Musculoskeletal (MSK) injuries are a major contributing factor for chronic pain. To date, little is known how pain medication use in MSK injuries has changed over time. We assessed pain medication prescription for MSK injuries in a representative sample of Swiss workers between 2008 and 2018.
Retrospective analysis of the Swiss Accident Insurance Fund (Suva) data. We calculated annual pain medication use, treatment days, and costs associated with pain medication use in minor and major MSK injuries.

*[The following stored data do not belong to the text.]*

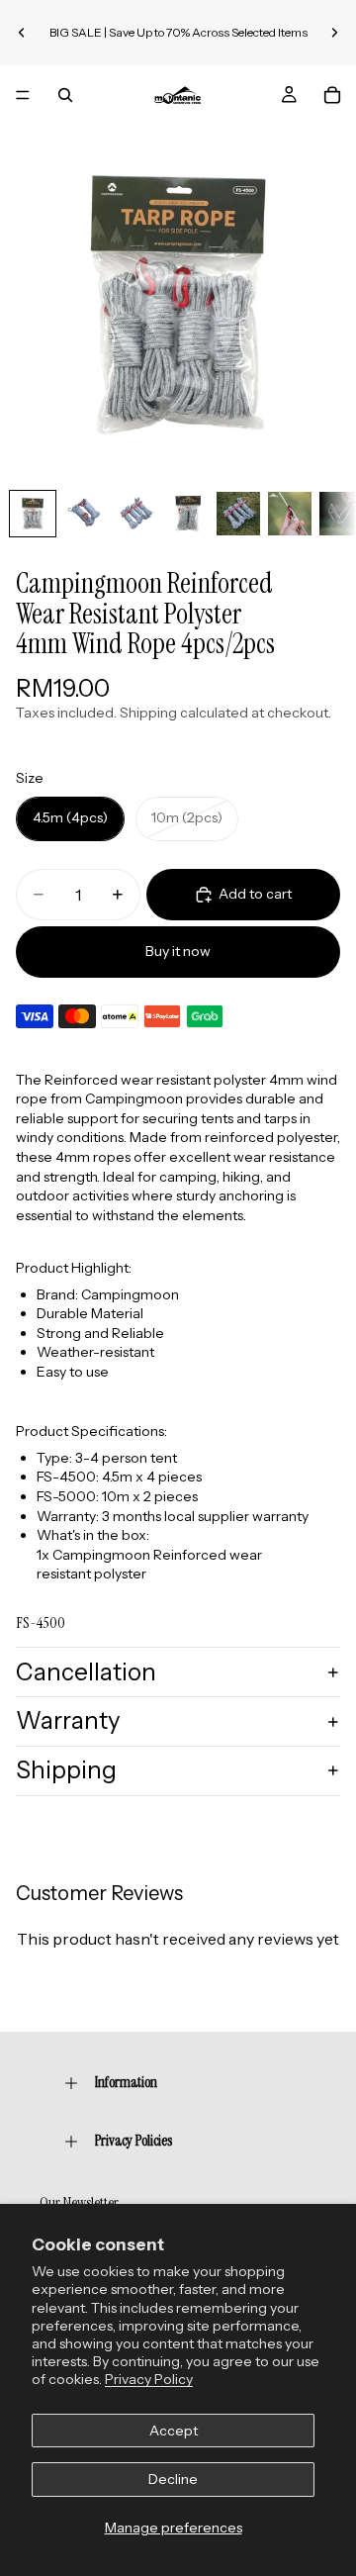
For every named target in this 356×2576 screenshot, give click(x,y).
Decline (173, 2479)
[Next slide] (334, 32)
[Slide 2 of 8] (84, 513)
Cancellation (86, 1672)
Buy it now (178, 951)
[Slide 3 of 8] (135, 513)
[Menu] (22, 95)
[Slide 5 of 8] (238, 513)
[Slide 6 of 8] (290, 513)
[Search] (65, 95)
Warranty (68, 1720)
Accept (173, 2430)
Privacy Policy (149, 2379)
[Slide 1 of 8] (32, 513)
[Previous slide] (22, 32)
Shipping (66, 1770)
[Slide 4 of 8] (187, 513)
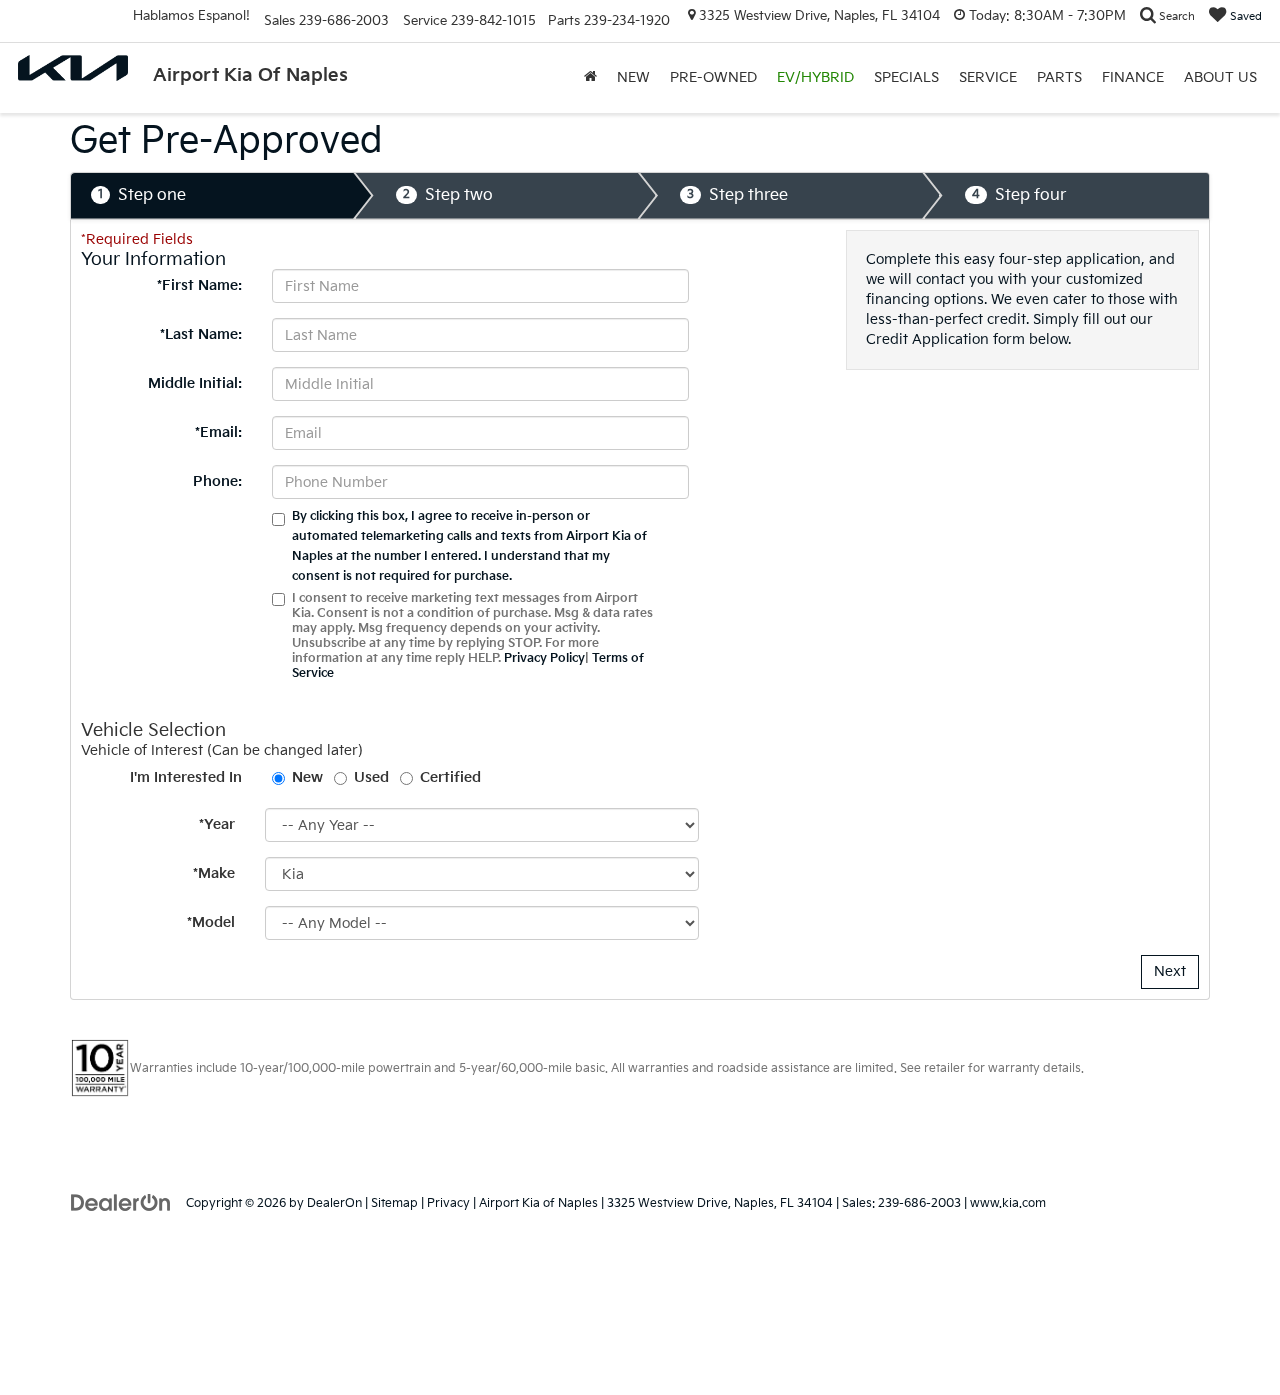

In total, 1,921,382 cases with MSK injuries with ≥ 1 pain medication were analyzed. Whereas MSK injuries with ≥ 1 pain medication increased by 9.4%, we observed a larger increase in metamizole (+ 254%), strong opioids (+ 88.4%), coxibs (+ 85.8%), and paracetamol (+ 28.1%). Strong opioids were increasingly used in minor (+ 91.4%) and major (+ 88.3%) injuries. The increase in metamizole (+ 390.6%) and coxibs (+ 115.5%) was larger in minor injuries compared to major injuries (+ 238.7% and + 80.6%, respectively). Medical expenses decreased in all medications except for strong opioids where a substantial increase was observed (+ 192.4% in minor; + 34% in major injuries).
We observed a disproportionate increase in metamizole, strong opioids, coxibs, and paracetamol prescriptions even in minor MSK injuries between 2008 and 2018. Whereas treatment costs decreased for all pain medications, there was a substantial increase in strong opioids. A more liberal prescription practice of opioids conflict with current evidence-based practice recommendations and need to be addressed by physicians and policy makers.